— PARTS OF THE EXERCISE —
1. In the Hammarskjöld course notes, rewrite the passage starting at "The course tutor, Tobias" and ending at "conducted in English.", renaming "learning circle" to "study group".
2. According to the Hammarskjöld course notes, how many sessions did the course tutor convene?
3. Carry on writing the Hammarskjöld course notes after their final sentence.

— GIVEN TEXT —
··········
'Markings' – Learning about the life and writings of Dag Hammarskjöld

’Markings’ – Learning about the life and writings of Dag Hammarskjöld

Preamble
The notes that are recorded here are intended to convey glimpses and a flavour of the learning during a short course of study of the public life and initially private writings of mid-20th century Swedish economist and diplomat, Dag Hammarskjöld (b. 29th July 1905; d.18th Sep 1961).

The course tutor, Tobias Persson, convened four sessions of a ‘learning circle’ during January and February 2026.  The group of learners was trans-national, including people residing in Belgium, England, Italy, Northern Ireland and Ukraine as well as Sweden.  By necessity – due to ignorance of Swedish by about half of those participating – the proceedings were conducted in English.

The notes have been compiled by one of the learners, Denis Stewart, in consultation with the course tutor.  Like most of his fellow students, he embarked on the learning journey with very little prior knowledge of Dag Hammarskjöld and unfamiliarity with Markings.

For ease of reference, ‘Dag Hammarskjöld’ is often abbreviated to ‘DH’ in the text.
··········
— SUPPLIED ENTRIES —
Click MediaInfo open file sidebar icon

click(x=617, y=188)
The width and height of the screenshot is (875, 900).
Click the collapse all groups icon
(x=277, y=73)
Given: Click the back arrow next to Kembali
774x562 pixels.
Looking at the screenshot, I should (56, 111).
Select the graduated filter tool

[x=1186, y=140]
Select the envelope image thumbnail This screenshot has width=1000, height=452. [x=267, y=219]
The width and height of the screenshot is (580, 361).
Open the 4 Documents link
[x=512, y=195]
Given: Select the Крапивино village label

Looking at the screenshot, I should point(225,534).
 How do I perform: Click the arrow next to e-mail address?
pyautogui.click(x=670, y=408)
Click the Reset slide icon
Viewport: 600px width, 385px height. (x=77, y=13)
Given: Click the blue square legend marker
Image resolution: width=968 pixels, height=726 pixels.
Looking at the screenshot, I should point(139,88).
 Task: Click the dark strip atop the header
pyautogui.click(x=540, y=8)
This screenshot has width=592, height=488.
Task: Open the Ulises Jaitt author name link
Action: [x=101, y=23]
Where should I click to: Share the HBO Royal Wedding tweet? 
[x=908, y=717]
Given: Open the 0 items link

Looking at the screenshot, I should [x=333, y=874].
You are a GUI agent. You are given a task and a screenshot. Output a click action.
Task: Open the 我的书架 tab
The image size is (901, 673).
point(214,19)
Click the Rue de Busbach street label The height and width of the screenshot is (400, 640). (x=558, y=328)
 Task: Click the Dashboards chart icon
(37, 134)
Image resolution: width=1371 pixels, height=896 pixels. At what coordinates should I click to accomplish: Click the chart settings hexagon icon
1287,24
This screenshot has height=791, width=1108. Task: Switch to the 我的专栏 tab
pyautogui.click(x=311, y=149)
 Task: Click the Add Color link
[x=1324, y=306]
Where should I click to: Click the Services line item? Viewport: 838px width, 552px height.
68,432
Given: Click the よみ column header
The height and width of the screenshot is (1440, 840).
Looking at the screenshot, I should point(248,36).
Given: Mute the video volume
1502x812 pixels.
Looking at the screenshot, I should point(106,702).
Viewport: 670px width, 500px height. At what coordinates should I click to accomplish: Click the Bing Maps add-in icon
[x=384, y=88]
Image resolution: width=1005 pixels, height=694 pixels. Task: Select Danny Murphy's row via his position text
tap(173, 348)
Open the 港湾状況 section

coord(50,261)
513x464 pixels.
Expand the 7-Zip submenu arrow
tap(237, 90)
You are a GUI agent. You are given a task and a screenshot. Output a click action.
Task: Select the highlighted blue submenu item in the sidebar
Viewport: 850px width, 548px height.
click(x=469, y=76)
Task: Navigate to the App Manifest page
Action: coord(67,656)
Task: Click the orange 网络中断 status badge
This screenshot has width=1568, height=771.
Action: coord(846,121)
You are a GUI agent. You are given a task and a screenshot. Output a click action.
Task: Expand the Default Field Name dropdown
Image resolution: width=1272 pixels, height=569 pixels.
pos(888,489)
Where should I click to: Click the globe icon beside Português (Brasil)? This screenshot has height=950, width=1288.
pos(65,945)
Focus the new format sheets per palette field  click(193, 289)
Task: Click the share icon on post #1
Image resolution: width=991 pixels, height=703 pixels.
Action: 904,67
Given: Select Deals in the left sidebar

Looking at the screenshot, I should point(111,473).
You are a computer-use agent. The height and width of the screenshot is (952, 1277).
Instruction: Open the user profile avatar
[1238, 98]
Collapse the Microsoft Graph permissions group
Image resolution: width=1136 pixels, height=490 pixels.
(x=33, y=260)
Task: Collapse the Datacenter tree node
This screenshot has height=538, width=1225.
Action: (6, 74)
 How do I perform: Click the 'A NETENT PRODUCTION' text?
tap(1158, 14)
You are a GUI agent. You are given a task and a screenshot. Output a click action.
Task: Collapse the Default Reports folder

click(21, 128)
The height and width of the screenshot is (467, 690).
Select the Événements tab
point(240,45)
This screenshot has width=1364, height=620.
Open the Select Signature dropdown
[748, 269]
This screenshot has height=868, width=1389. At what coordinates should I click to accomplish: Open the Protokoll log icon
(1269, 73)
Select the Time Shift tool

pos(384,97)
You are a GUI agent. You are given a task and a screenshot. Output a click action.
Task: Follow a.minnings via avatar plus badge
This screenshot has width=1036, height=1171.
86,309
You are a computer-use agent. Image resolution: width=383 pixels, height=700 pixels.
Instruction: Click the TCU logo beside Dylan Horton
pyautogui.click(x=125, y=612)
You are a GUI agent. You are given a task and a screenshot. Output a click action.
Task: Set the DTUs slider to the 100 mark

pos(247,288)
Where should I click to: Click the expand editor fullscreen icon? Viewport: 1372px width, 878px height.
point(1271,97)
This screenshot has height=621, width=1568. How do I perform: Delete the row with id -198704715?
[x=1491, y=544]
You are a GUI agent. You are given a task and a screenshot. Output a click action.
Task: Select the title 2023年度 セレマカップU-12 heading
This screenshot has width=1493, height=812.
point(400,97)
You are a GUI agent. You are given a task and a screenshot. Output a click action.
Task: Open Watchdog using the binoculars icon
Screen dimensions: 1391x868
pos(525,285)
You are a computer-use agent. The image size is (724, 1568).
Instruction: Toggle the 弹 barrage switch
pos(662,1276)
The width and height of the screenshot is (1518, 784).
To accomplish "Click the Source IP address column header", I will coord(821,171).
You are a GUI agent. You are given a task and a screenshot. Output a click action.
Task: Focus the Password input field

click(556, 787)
··········
— ANSWERS TO EACH TASK —
1.
The course tutor, Tobias Persson, convened four sessions of a ‘study group’ during January and February 2026.  The group of learners was trans-national, including people residing in Belgium, England, Italy, Northern Ireland and Ukraine as well as Sweden.  By necessity – due to ignorance of Swedish by about half of those participating – the proceedings were conducted in English.

2. Four sessions.

3.
Learning a life
Aspects of Dag Hammarskjöld’s life-story:

  • b. 29th July 1905, Jönköping, Sweden; d. 18th  September 1961, Ndola, Rhodesia
  • Mother – Agnes Hammarskjöld (née Almquist); father – Hjalmar Hammarskjöld
  • He spent most of his early life in Uppsala, where he went to school at Kathedralskolan and then studied Philosophy and Law at Uppsala University
  • In the early 1930s, he earned a doctorate in economics at Stockholm University
  • According to his own account, DH was descended, on his father’s side, from “soldiers and government officials”; and, on his mother’s side, from “scholars and clergymen”
  • DH seems to have had an advantageous start in life, having been born and raised in a well-to-do family.

DH’s father served as Prime Minister of Sweden from 1914 and 1917.  His period in office was “marked by economic hardship, domestic unrest, and growing tensions over suffrage and food shortages” during WW1. DH’s early career was as a civil servant and included periods:

  • as State Secretary in the Ministry of Finance (1936–1945) – working for Finance Minister, Ernst Wigforrs;
  • and as Cabinet Secretary for the Ministry of Foreign Affairs (1949–1951) – working for the Foreign Affairs Minister, Östen Undén.

His extra-professional activities included membership of the Swedish Tourist Association and of the Swedish Academy, having been elected in 1954 to take his father’s vacated seat.

In 1953, at the ‘tender age’ of 47 years old DH was elected as the second Secretary-General of the United Nations, a post he held until his untimely death in a plane crash in September 1961.  During his tenure as UN Secretary-General, Hammarskjöld gained a widely celebrated reputation as a capable diplomat and administrator.  And his efforts to resolve various global crises led to him being awarded the Nobel Peace Prize posthumously.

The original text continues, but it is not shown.